##### SUPPLIED RECORDS #####

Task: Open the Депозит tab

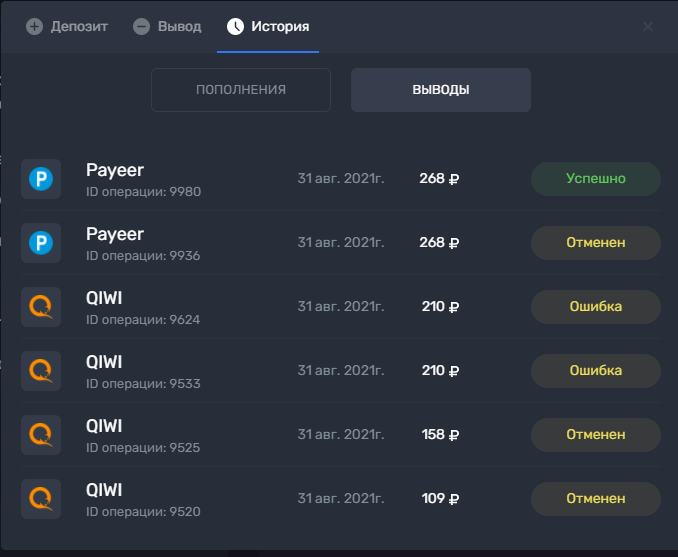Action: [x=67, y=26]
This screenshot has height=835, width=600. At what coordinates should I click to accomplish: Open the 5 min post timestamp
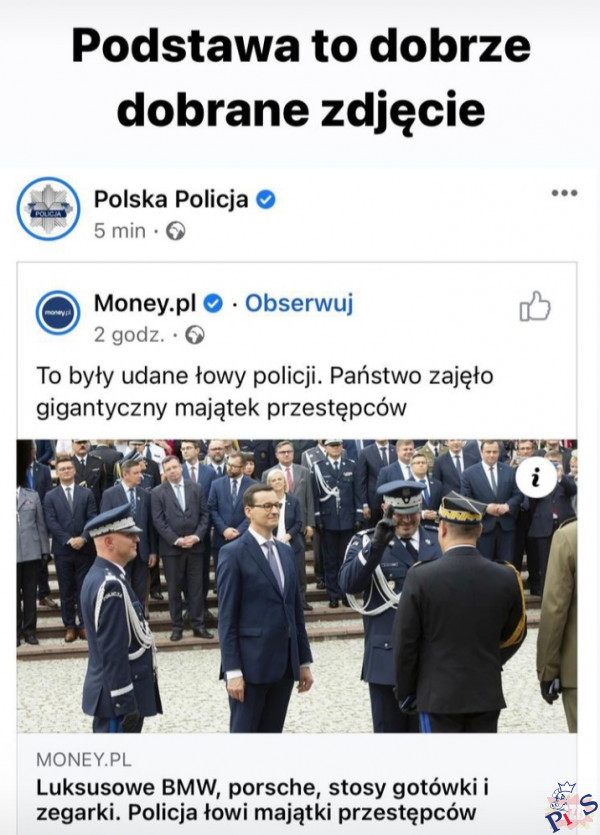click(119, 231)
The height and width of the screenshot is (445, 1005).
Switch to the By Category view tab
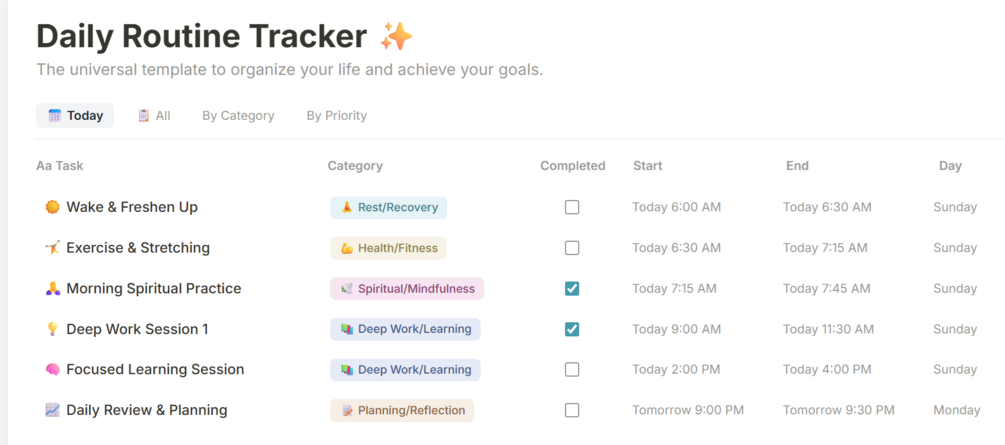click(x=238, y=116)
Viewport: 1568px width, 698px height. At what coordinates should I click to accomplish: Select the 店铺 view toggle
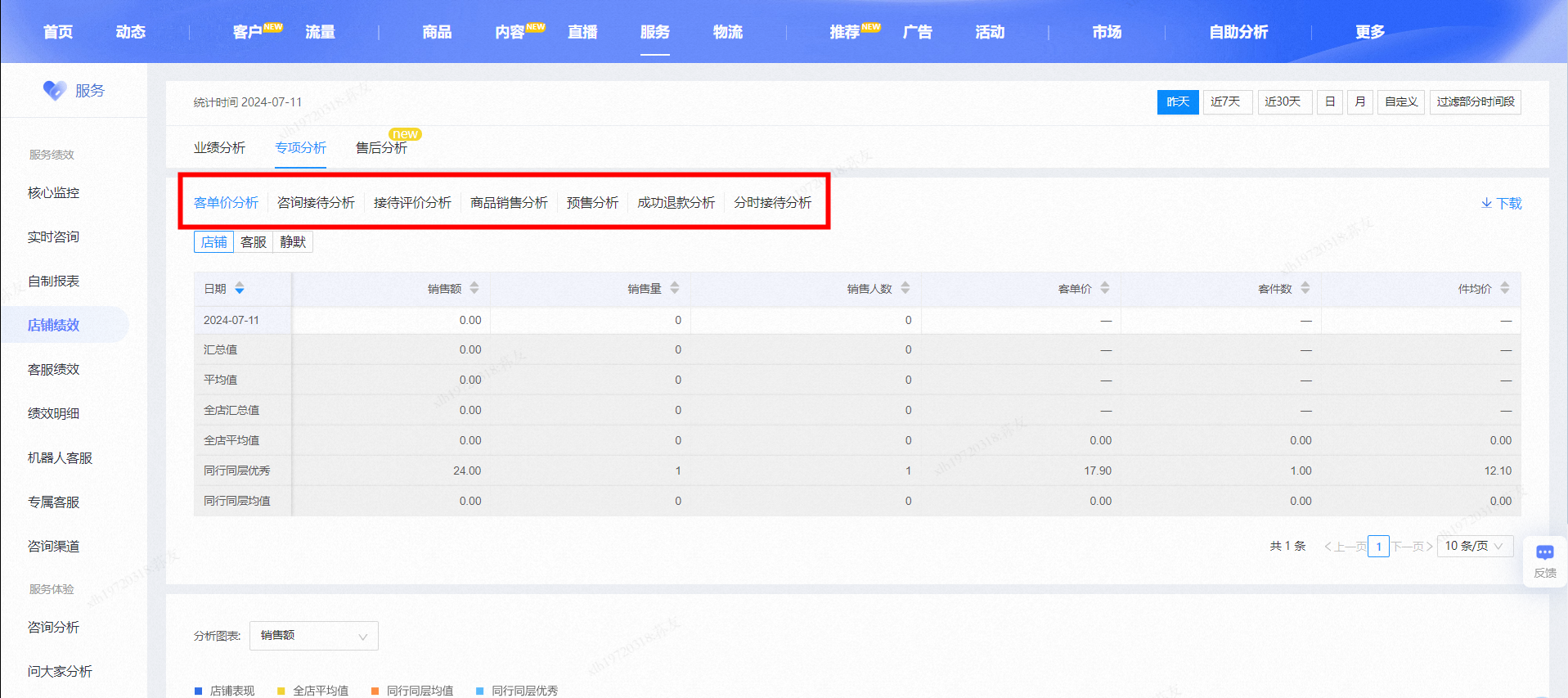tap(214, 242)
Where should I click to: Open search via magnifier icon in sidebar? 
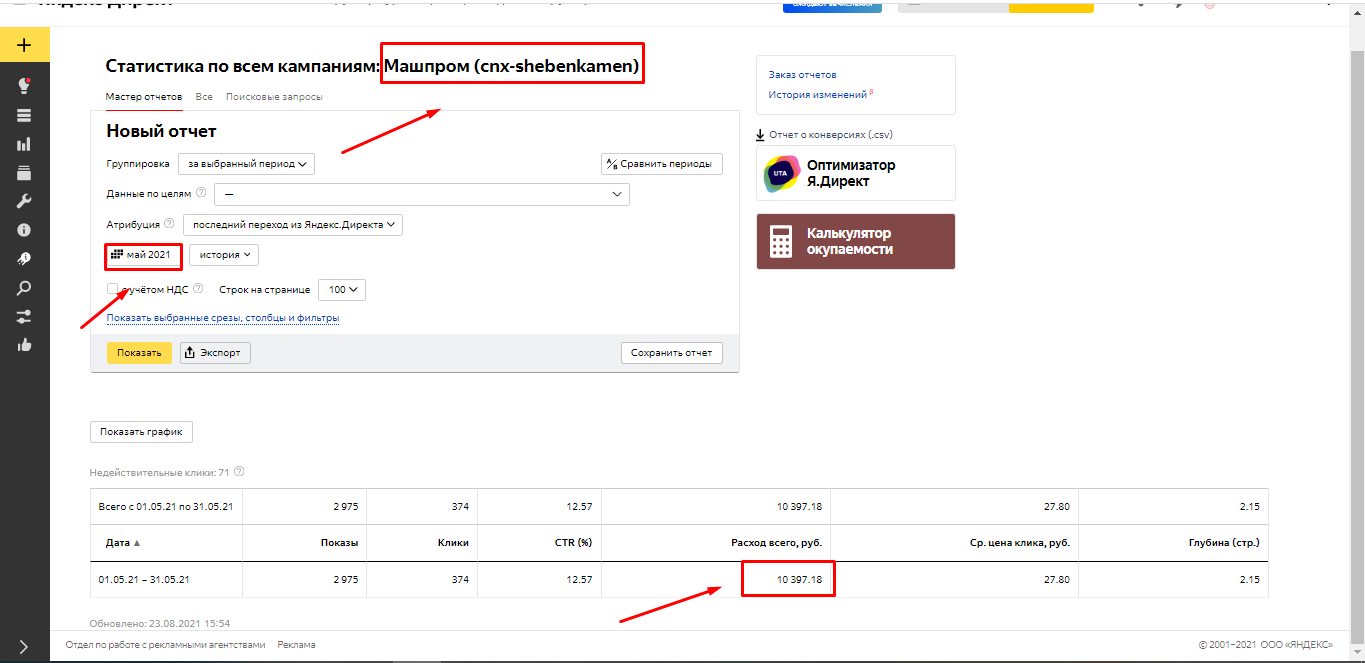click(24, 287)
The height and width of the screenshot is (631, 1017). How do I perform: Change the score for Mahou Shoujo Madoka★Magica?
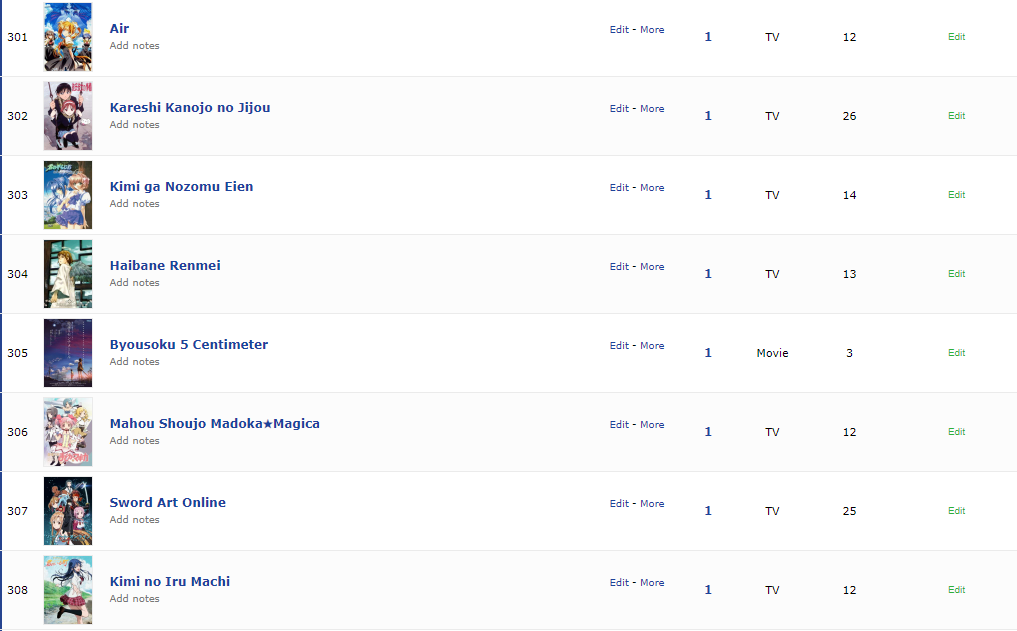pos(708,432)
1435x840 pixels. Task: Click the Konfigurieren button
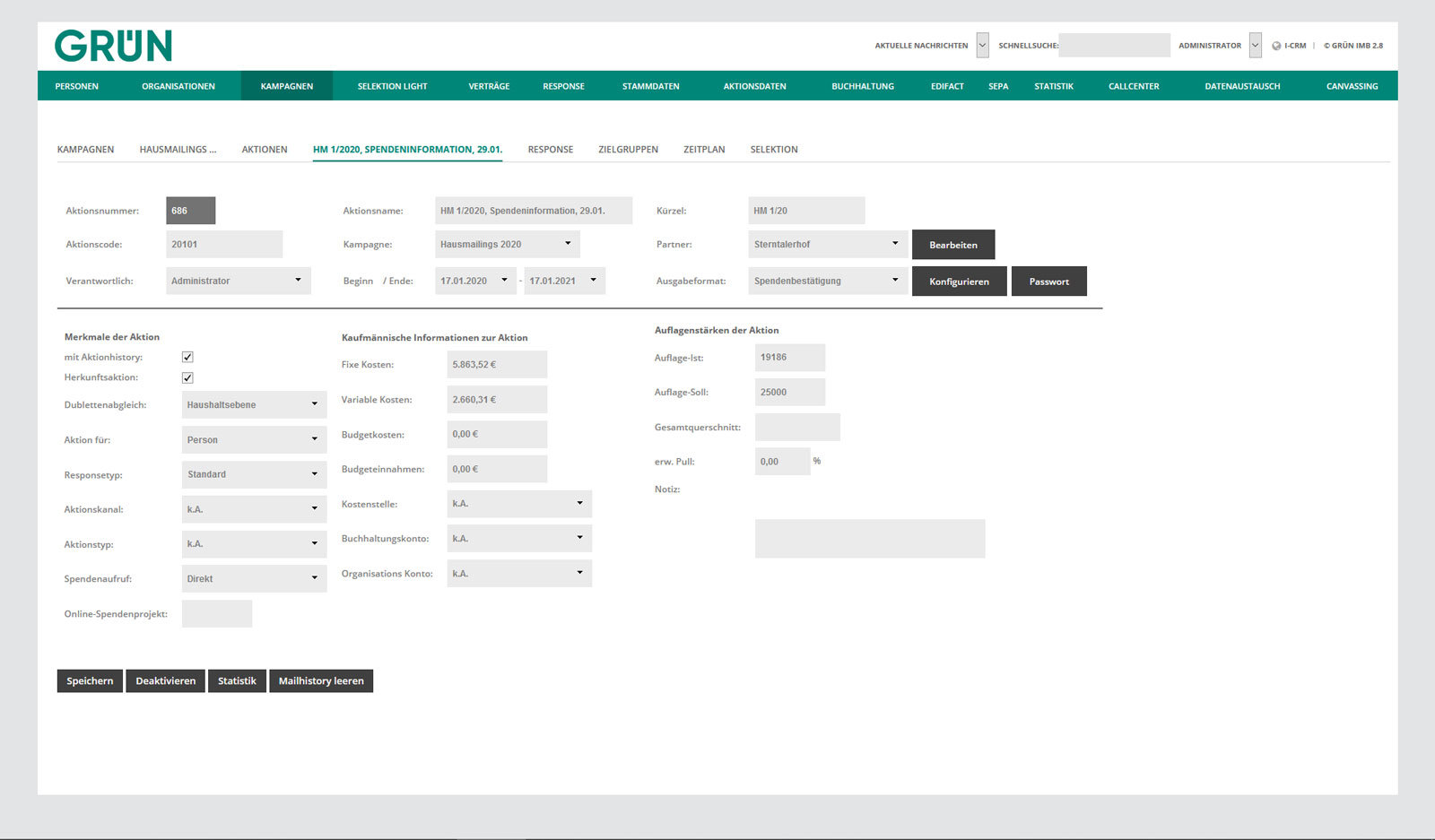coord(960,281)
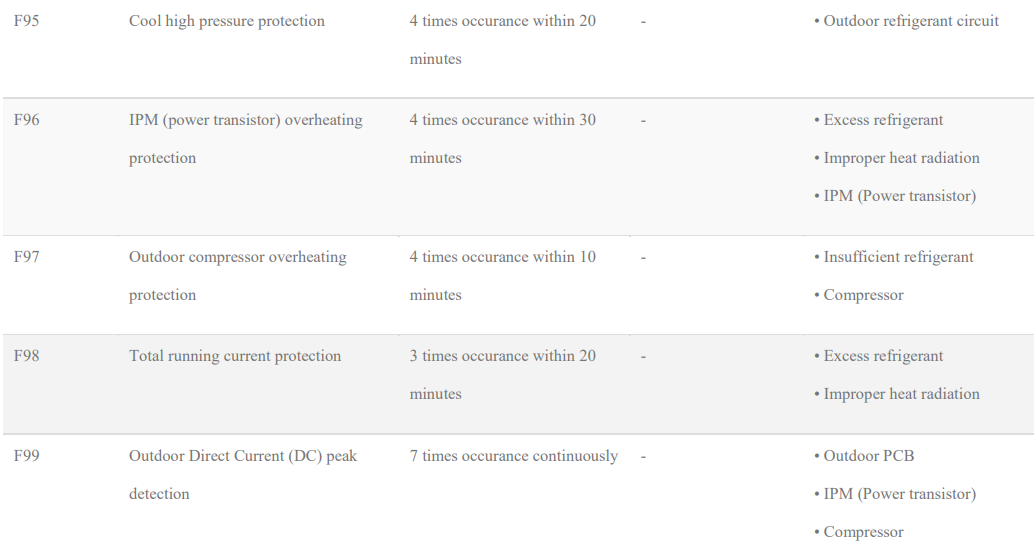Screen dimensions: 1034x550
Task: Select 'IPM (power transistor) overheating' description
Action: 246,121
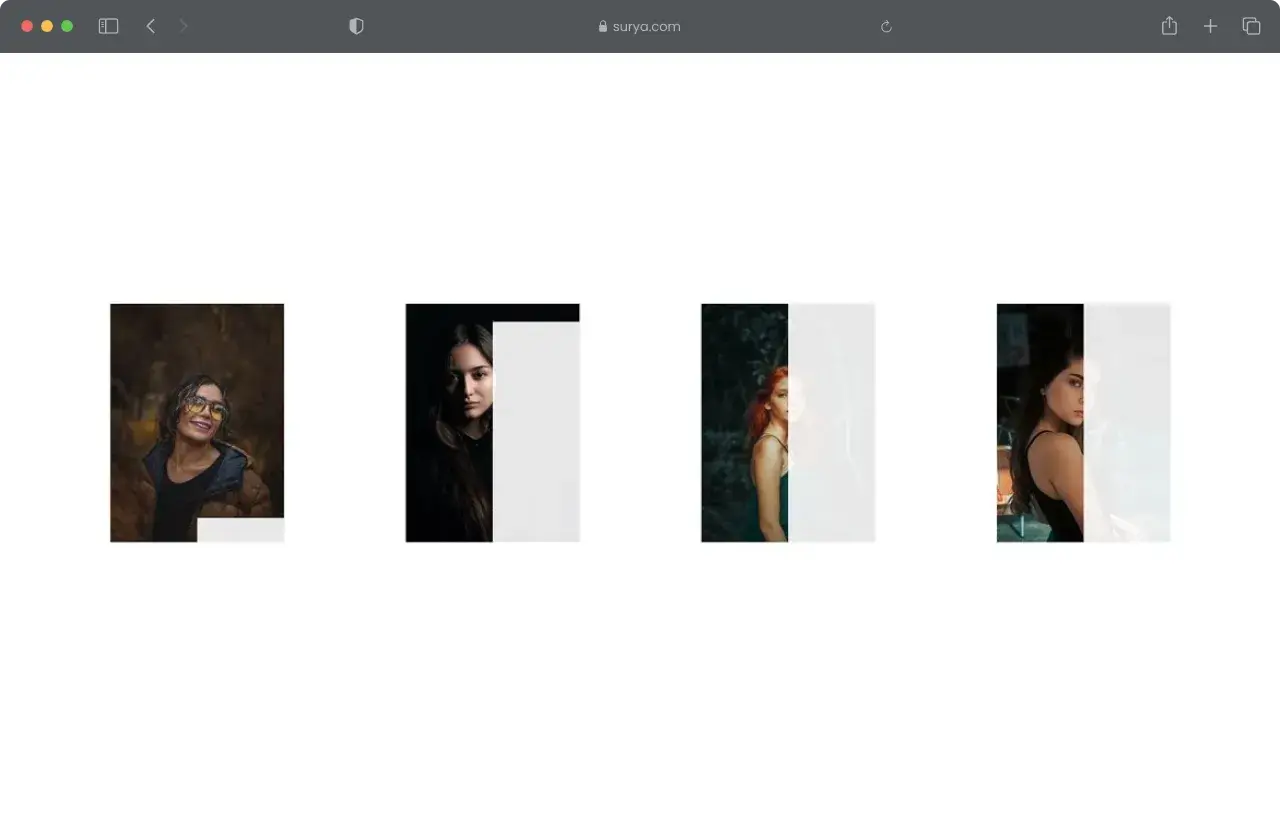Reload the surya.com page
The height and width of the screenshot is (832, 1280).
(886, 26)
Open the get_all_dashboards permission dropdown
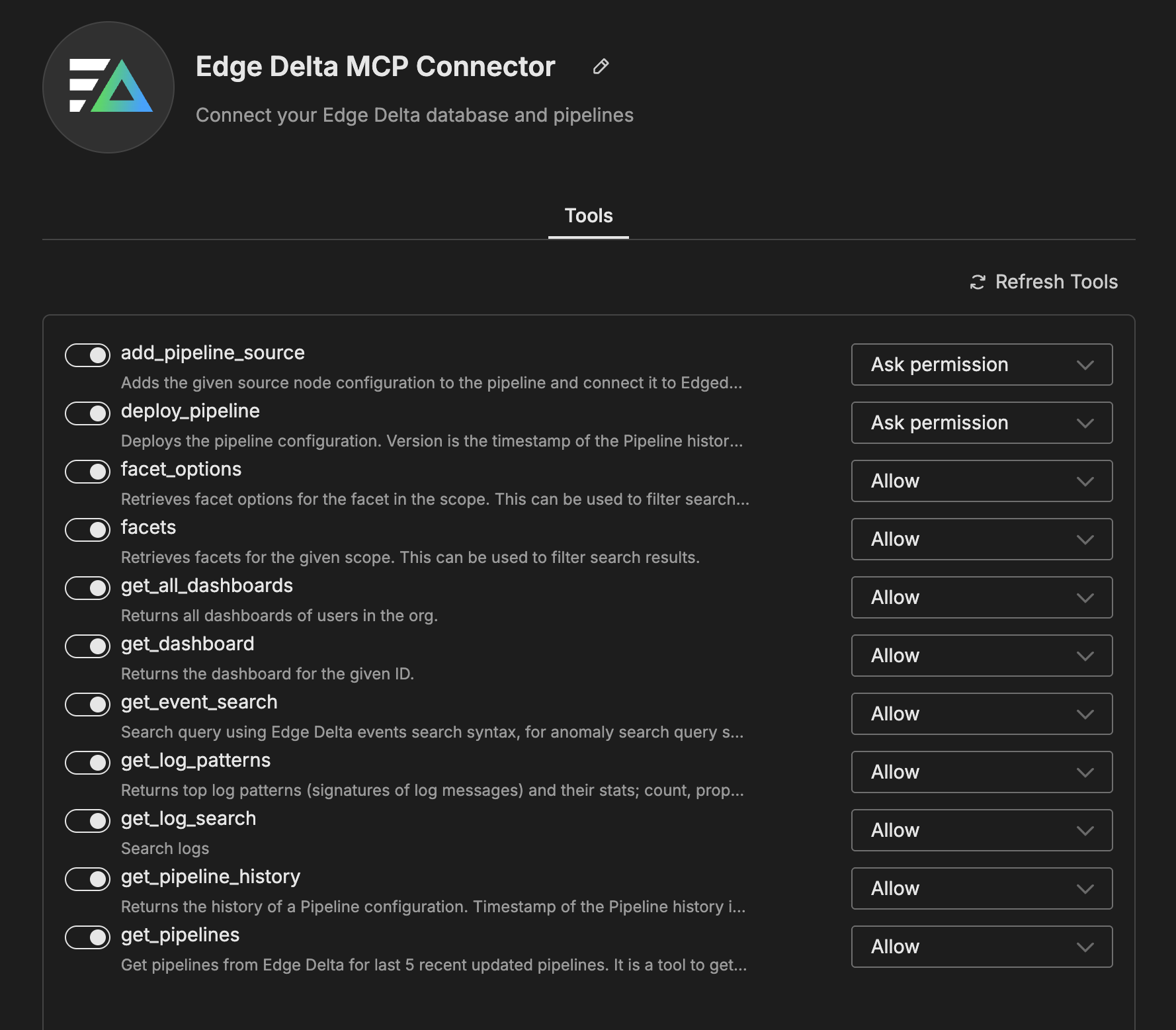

#####

### EXERCISE OBJECTIVE:
Could you write out every record exactly, leaving the pictures out?

### TASK SOLUTION:
Task: Open the Депозит tab

Action: [x=67, y=26]
This screenshot has height=835, width=600. At what coordinates should I click to accomplish: Open the 5 min post timestamp
click(119, 231)
The height and width of the screenshot is (445, 1005).
Switch to the By Category view tab
click(x=238, y=116)
Viewport: 1568px width, 698px height. At what coordinates should I click to accomplish: Select the 店铺 view toggle
tap(214, 242)
Where should I click to: Open search via magnifier icon in sidebar? 
click(24, 287)
The height and width of the screenshot is (631, 1017). How do I perform: Change the score for Mahou Shoujo Madoka★Magica?
pos(708,432)
1435x840 pixels. Task: Click the Konfigurieren button
coord(960,281)
Screen dimensions: 1034x550
Task: Select 'IPM (power transistor) overheating' description
Action: 246,121
Reload the surya.com page
The height and width of the screenshot is (832, 1280).
(886, 26)
Open the get_all_dashboards permission dropdown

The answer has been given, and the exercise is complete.